Meus amigos, devo dizer-lhes que fico um pouco constrangido, em razão de talvez uma má interpretação de alguém, pelo que vou narrar adiante. Esses intérpretes podem nos levar às alturas imerecidas, como também nos fazer descer aos umbrais de um inferno escaldante. Ah! Esses exegetas! É preciso cuidado com eles. Deixo de fora os verdadeiros amigos, esses não erram nunca.

Vou direto ao assunto: os tempos modernos não nos permitem mais extensas divagações. Ou escrevemos em meia página toda a nossa angústia, que existe desde o primeiro bang-bang. Vejam só, sinal dos tempos, nesse intenso tiroteio que vive o planeta, escrevi bang-bang, ao invés do correto “big-bang”. Não consertarei esse erro, para que notem a sinceridade das minhas palavras.

Prossigamos, sem mais delongas!
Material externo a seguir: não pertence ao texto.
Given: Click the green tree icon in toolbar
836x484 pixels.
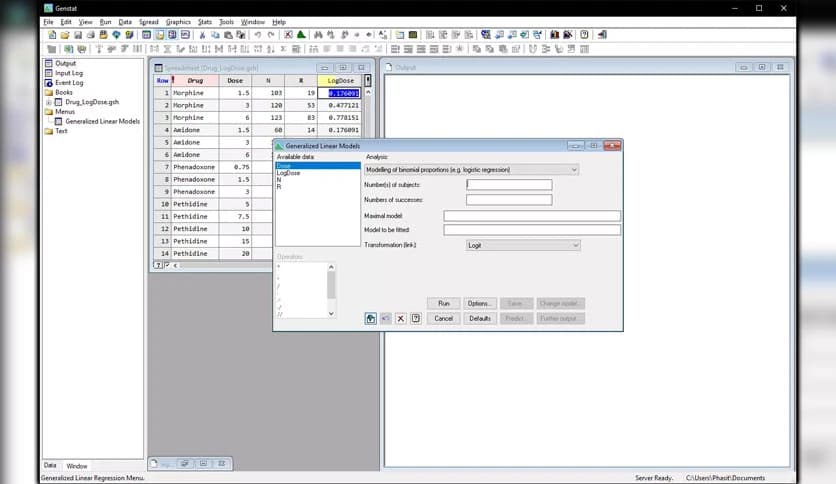Looking at the screenshot, I should [x=301, y=35].
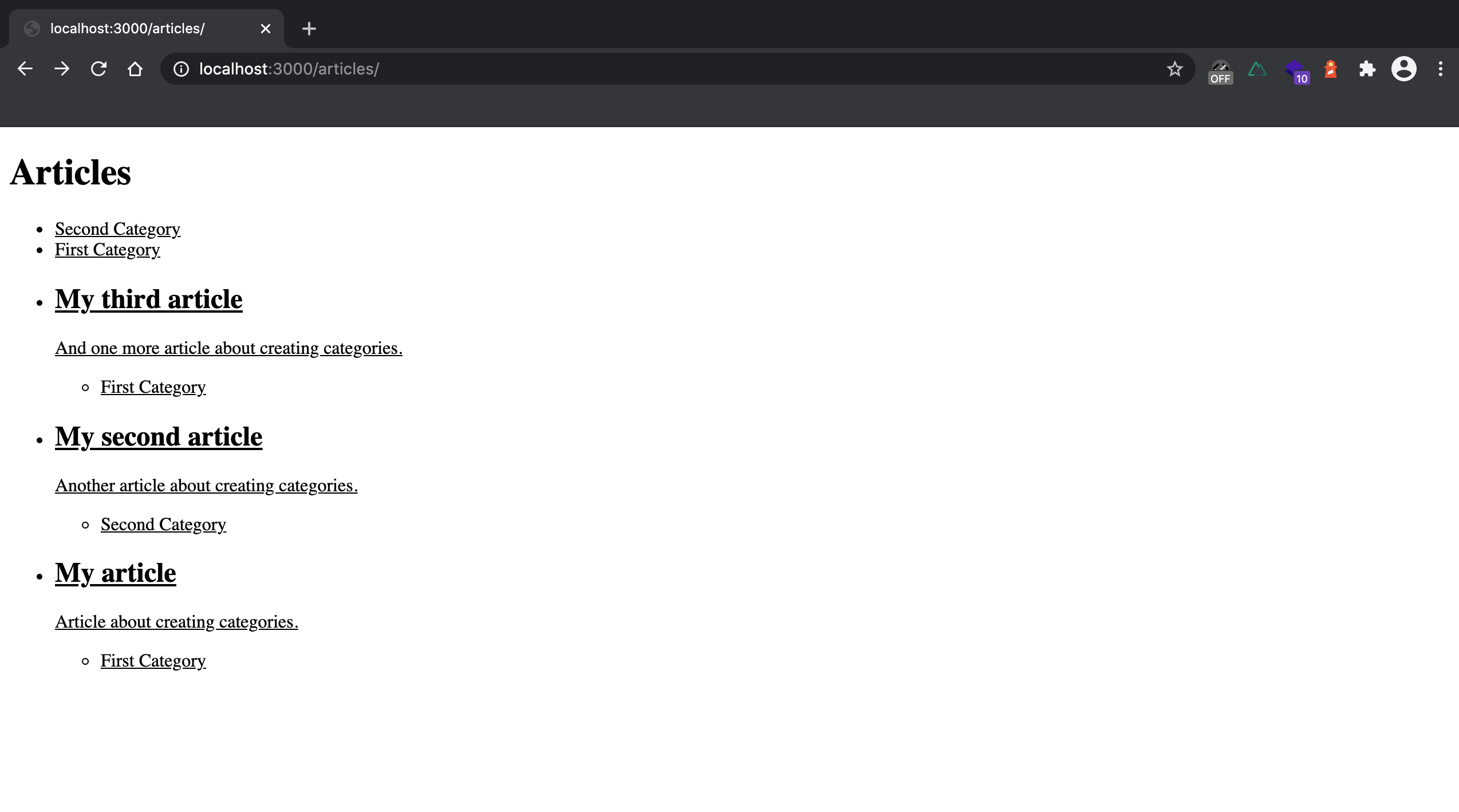Toggle the AdBlock OFF extension icon

click(x=1221, y=68)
Descobri que não podemos viver com uma alma apenas, mas para que sobrevivamos com menos sofrimento é preciso ter, no mínimo, uma dúzia de almas. Fernando Pessoa descobriu isso e pôde viver melhor com seus vários heterônimos . Os analistas por causa disso o tacharam de esquizofrênico. Ah! Esses exegetas!

Fui até Portugal, lembrando do Pessoa, mas temos um exemplo bem perto de nós, o nosso Machado de Assis, embora tenha mencionado apenas duas almas. No conto , “O espelho”, através de seu personagem Jacobina, ele nos ensina que temos duas almas: uma interior e outra exterior, uma não vive sem a outra. Mas não estou interessado nessa discussão de qual seria a melhor alma, ou se podemos viver apenas com uma, sem o perigo de morrermos.
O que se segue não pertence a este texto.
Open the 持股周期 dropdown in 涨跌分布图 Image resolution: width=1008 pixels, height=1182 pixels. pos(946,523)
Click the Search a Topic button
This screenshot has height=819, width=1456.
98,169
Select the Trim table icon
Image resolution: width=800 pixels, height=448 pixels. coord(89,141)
Não, amigos. O conto lindíssimo do Machado fala, se entendi bem, do que modernamente chamaríamos de eu interior e o eu exterior, o eu da sociedade.

- Mas afinal – dirão os meus impacientes leitores - percebendo que já gastei quase uma página inteira. O que aconteceu de tão importante?
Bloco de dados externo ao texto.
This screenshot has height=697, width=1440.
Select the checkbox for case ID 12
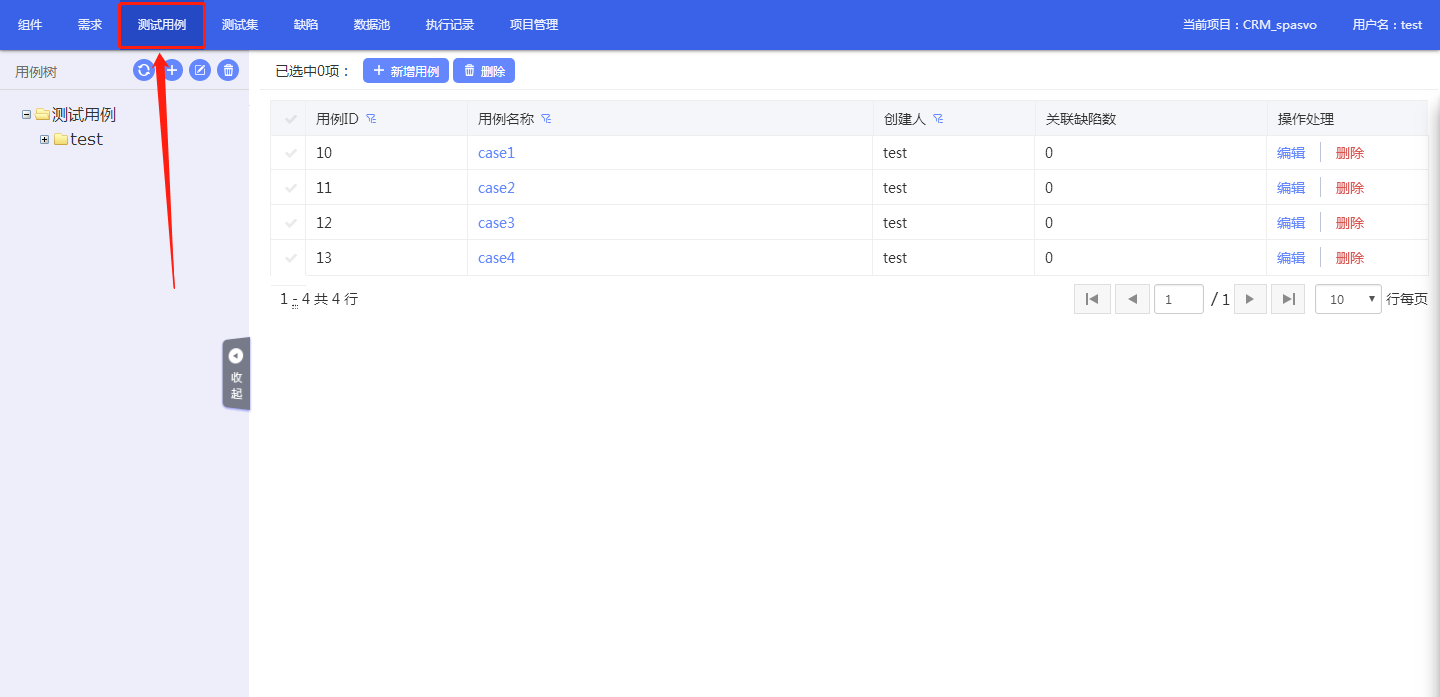click(290, 223)
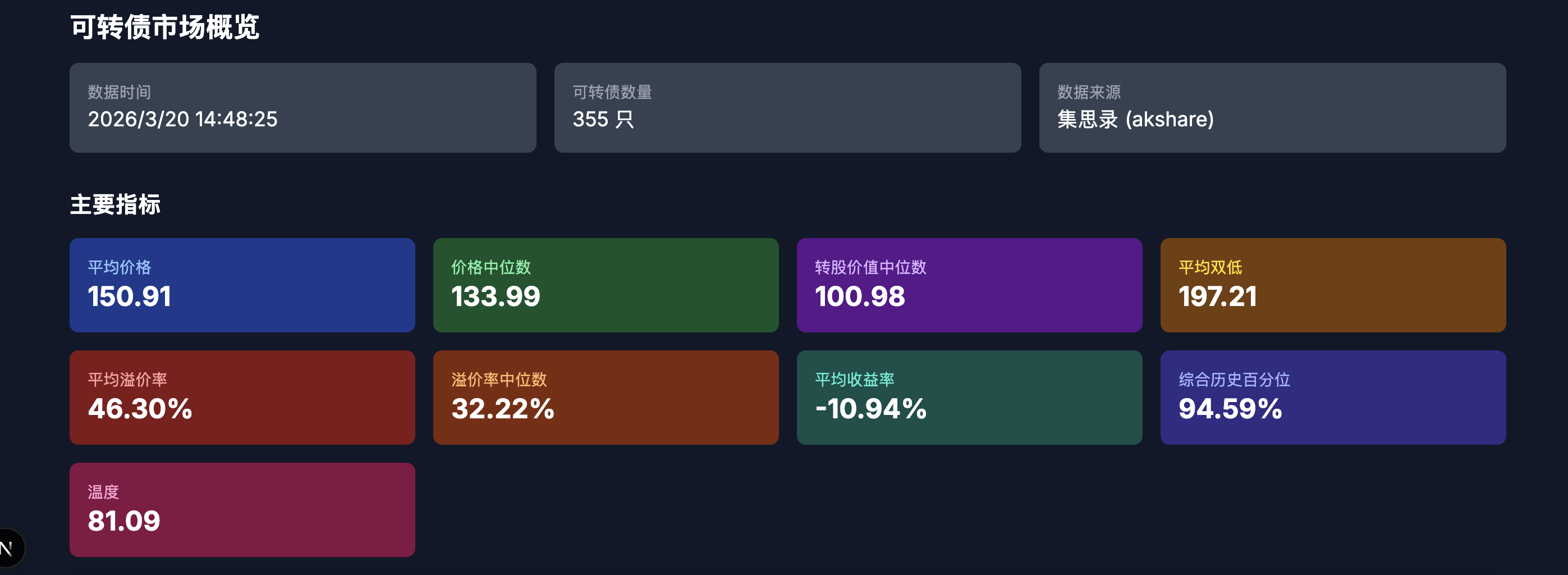The image size is (1568, 575).
Task: Click the 可转债数量 label
Action: [612, 92]
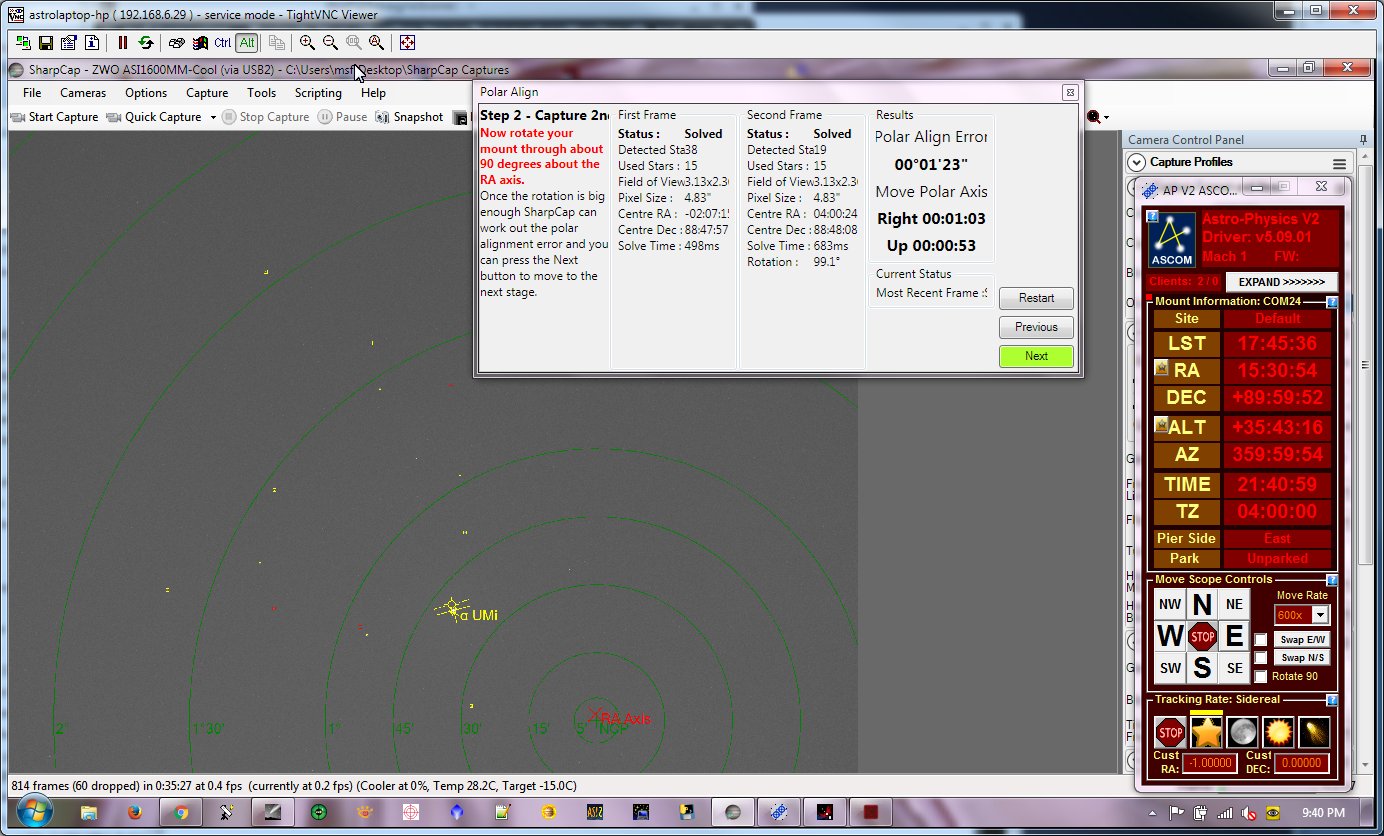Toggle the Alt key button in TightVNC toolbar
1384x836 pixels.
tap(247, 43)
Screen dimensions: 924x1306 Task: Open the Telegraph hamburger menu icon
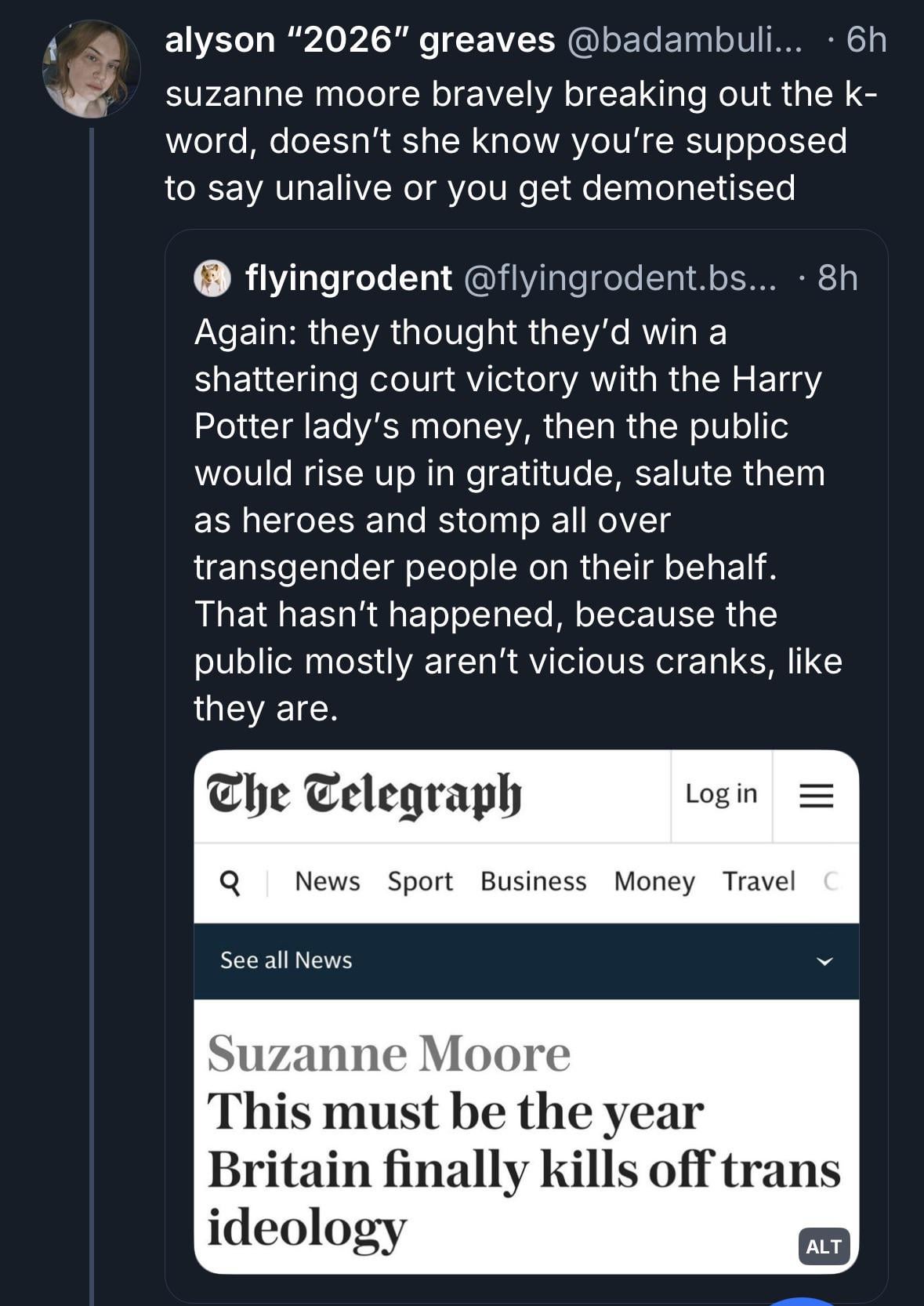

Responderei, embora aflito, num esforço de síntese: é que tinha realmente duas almas. A alma caseira, conhecida da família, e a alma do incipiente escrevinhador. Pois bem, nessa de escrivinhar prá lá e prá cá, começou a nascer a alma do trovador, ainda claudicante, possivelmente com necessidades especiais.

O leitor, arguto e generoso, dirá: “Mas qual o problema? Eu lhe darei a mão, como um bom guia de cego”.

Esse o problema, ninguém tem mais tempo pra guiar ninguém. E foi o que aconteceu. Dando os primeiros passos, os poetas não me ampararam. Aflitíssimo, depois de um longo tempo esperando socorro, escrevi, às escondidas, para uma poetisa carioca. Atentem para o detalhe: carioca! Gritei: “Sinto-me órfão!”.

A minha terceira alma vinha ao mundo nesse estado: inválida e órfã de pai e mãe.

Finalizo, finalizo. Tenham um pouco mais de paciência, quero apenas deixar o meu recado. Amigos, por falta de atenção, levamos uma vida inteira e não reparamos que nascem várias almas dentro da gente e se alguma delas morre, outras tantas sobrevivem.

No momento, estou com três almas e já nasce uma quarta: a do humorista.

Deixem que suas almas nasçam também, pois assim retardamos por mais tempo a morte inexorável.